*TEXTO DO DOCUMENTO:*
»»
O Tribunal de Justiça da União Europeia (doravante, «TJUE») publicou no passado dia 7 de dezembro de 2023 dois acórdãos: (i) no processo C-634/21 (SCHUFA Holding) e (ii) nos apensos C-26/22 e C-64/22 (SCHUFA Holding).
Estas decisões foram tomadas na sequência de pedidos interpostos por vários cidadãos junto do Tribunal Administrativo de Wiesbaden, na Alemanha, tendo por base a recusa do Comissário para a Proteção de Dados competente[1] em tomar ações concretas contra atividades levadas a cabo pela SCHUFA Holding AG (doravante, «SCHUFA»).
A SCHUFA é uma sociedade privada de direito alemão que fornece aos seus parceiros contratuais informações sobre crédito e solvabilidade.
Esta entidade faz um juízo sobre a probabilidade de um comportamento futuro de determinada pessoa singular/coletiva («score») - como o pagamento/pontual cumprimento de um empréstimo -, com base num perfil comparativo assente em critérios matemáticos e estatísticos. A determinação dos scores ou «scoring» assenta no pressuposto de que a classificação de uma pessoa numa determinada categoria com características idênticas permite prever comportamentos futuros.
A SCHUFA conserva ainda informações comerciais provenientes de registos públicos por um período de 3 (três) anos, em conformidade com o código de conduta elaborado, na Alemanha, pela associação das sociedades que fornecem informações comerciais, prazo aprovado pela autoridade de controlo competente, mas divergente do prazo de 6 (seis) meses previsto pela lei federal alemã.
««
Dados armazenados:
»»
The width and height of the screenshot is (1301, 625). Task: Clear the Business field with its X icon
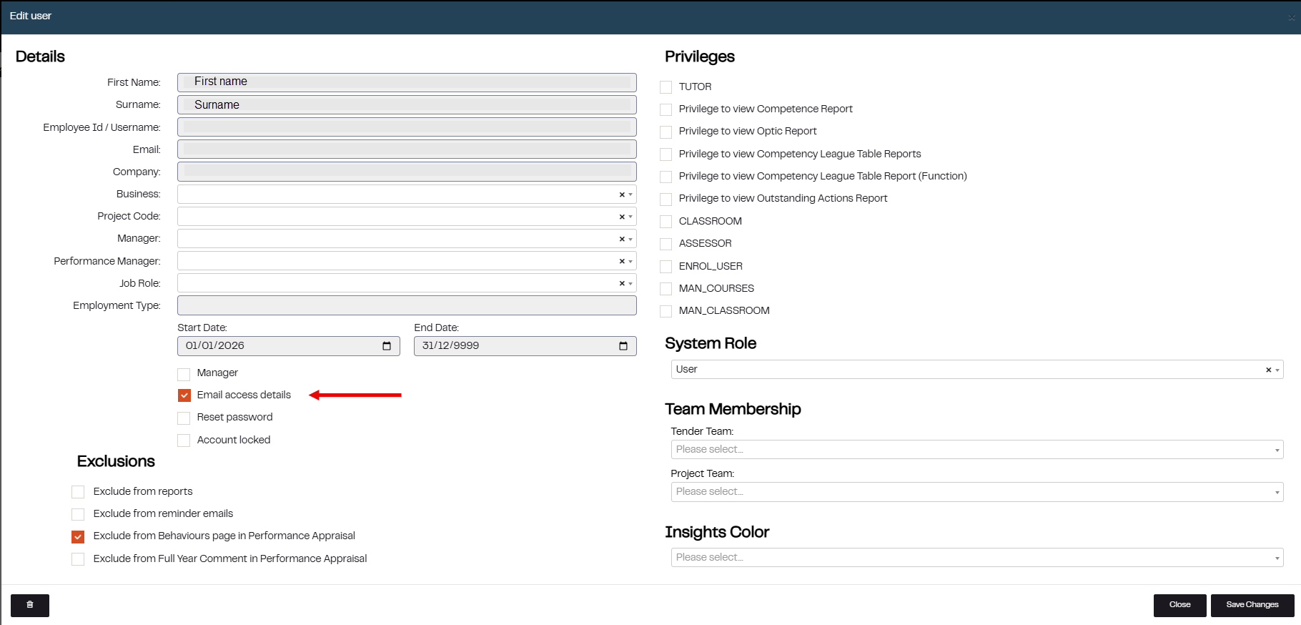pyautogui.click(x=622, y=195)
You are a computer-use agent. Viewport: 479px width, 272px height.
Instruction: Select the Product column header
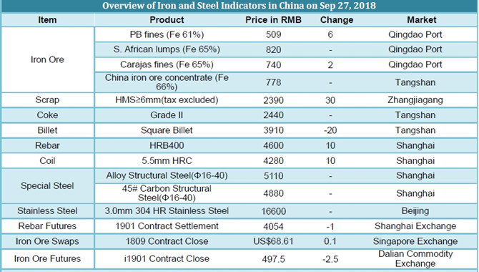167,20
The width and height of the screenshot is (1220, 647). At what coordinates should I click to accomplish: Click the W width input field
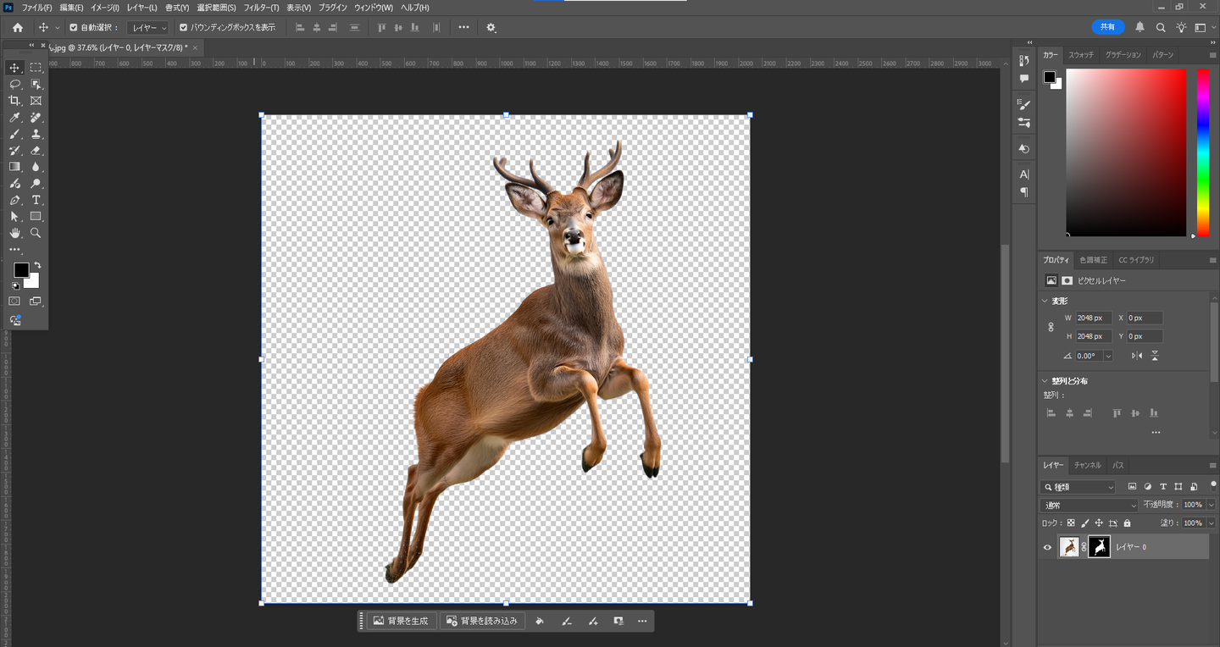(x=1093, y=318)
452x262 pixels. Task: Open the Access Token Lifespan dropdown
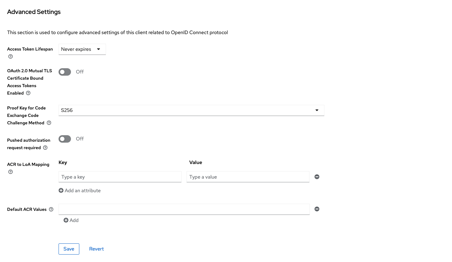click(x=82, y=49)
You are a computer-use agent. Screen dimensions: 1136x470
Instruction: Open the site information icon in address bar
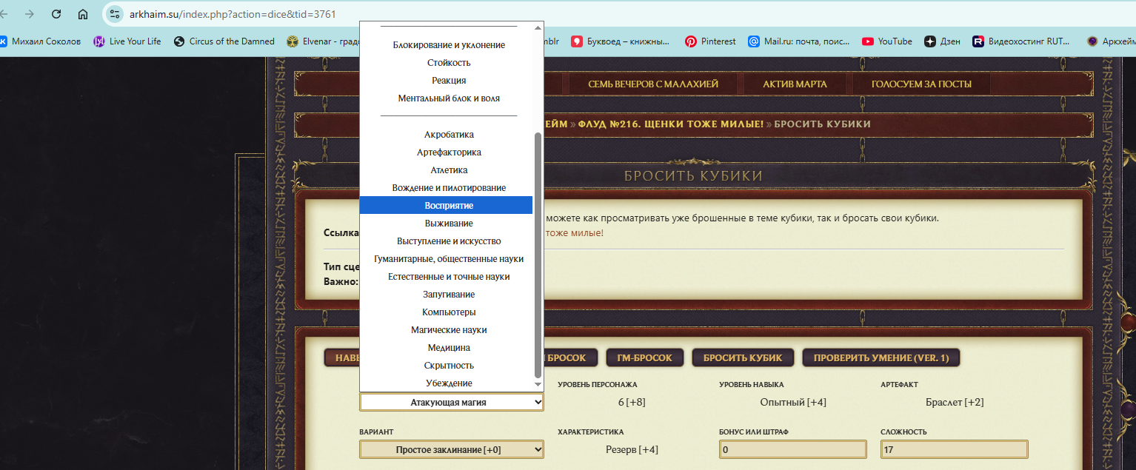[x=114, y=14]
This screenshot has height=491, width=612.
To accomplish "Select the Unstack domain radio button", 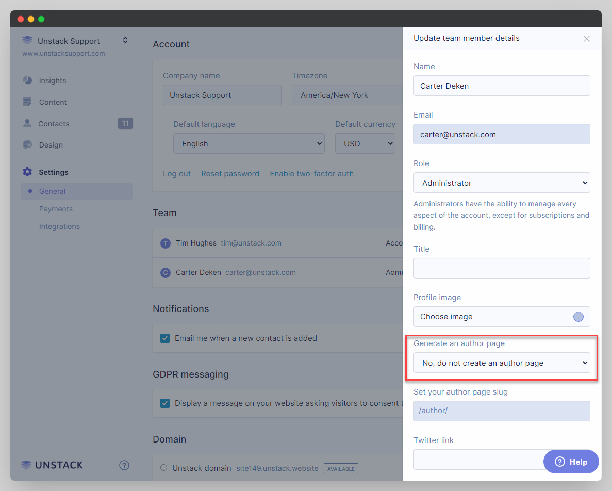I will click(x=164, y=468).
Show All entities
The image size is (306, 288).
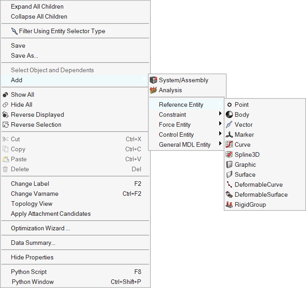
««
»»
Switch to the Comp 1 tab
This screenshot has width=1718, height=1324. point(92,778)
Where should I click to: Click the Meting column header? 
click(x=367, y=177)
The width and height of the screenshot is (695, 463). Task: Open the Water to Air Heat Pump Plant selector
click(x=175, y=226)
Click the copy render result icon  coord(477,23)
««
*EXERCÍCIO PROPOSTO A:* No texto sobre os acórdãos SCHUFA, reescreva o trecho que começa nas palavras "A SCHUFA conserva" e termina após "lei federal alemã.", trocando "registos públicos" por "fontes públicas".
*EXERCÍCIO PROPOSTO B:* Dê seguimento ao texto sobre os acórdãos do TJUE no caso SCHUFA, redigindo a parte que vem a seguir ao último parágrafo.
A listagem não é usada em nada aqui.

*RESULTADO DA TAREFA A:*
A SCHUFA conserva ainda informações comerciais provenientes de fontes públicas por um período de 3 (três) anos, em conformidade com o código de conduta elaborado, na Alemanha, pela associação das sociedades que fornecem informações comerciais, prazo aprovado pela autoridade de controlo competente, mas divergente do prazo de 6 (seis) meses previsto pela lei federal alemã.

*RESULTADO DA TAREFA B:*
Os pedidos de decisão prejudicial junto do TJUE tiveram assim por fundamento, por um lado, (i) a atividade de «scoring» levada a cabo pela SCHUFA e, por outro, (ii) a oposição aos prazos de conservação dos registos de dívida remanescente pela mesma entidade (como, por exemplo, os registos públicos de insolvências).
A primeira decisão, no processo C-634/21, teve por objeto a interpretação do artigo 6.o, n.o 1, e do artigo 22.o do Regulamento (UE) 2016/679 do Parlamento Europeu e do Conselho, de 27 de abril de 2016, relativo à proteção das pessoas singulares no que diz respeito ao tratamento de dados pessoais e à livre circulação desses dados ou Regulamento Geral sobre a Proteção de Dados (doravante, «RGPD») e foi apresentada na sequência de um litígio entre cidadãos impactados pela atividade da SCHUFA e o estado federado de Hesse, a respeito da recusa pelo «Comissário para a Proteção de Dados e a Liberdade de Informação» desse Estado em ordenar à SCHUFA que deferisse um pedido apresentado por esses cidadãos destinado a aceder e a apagar dados pessoais que lhes dizem respeito.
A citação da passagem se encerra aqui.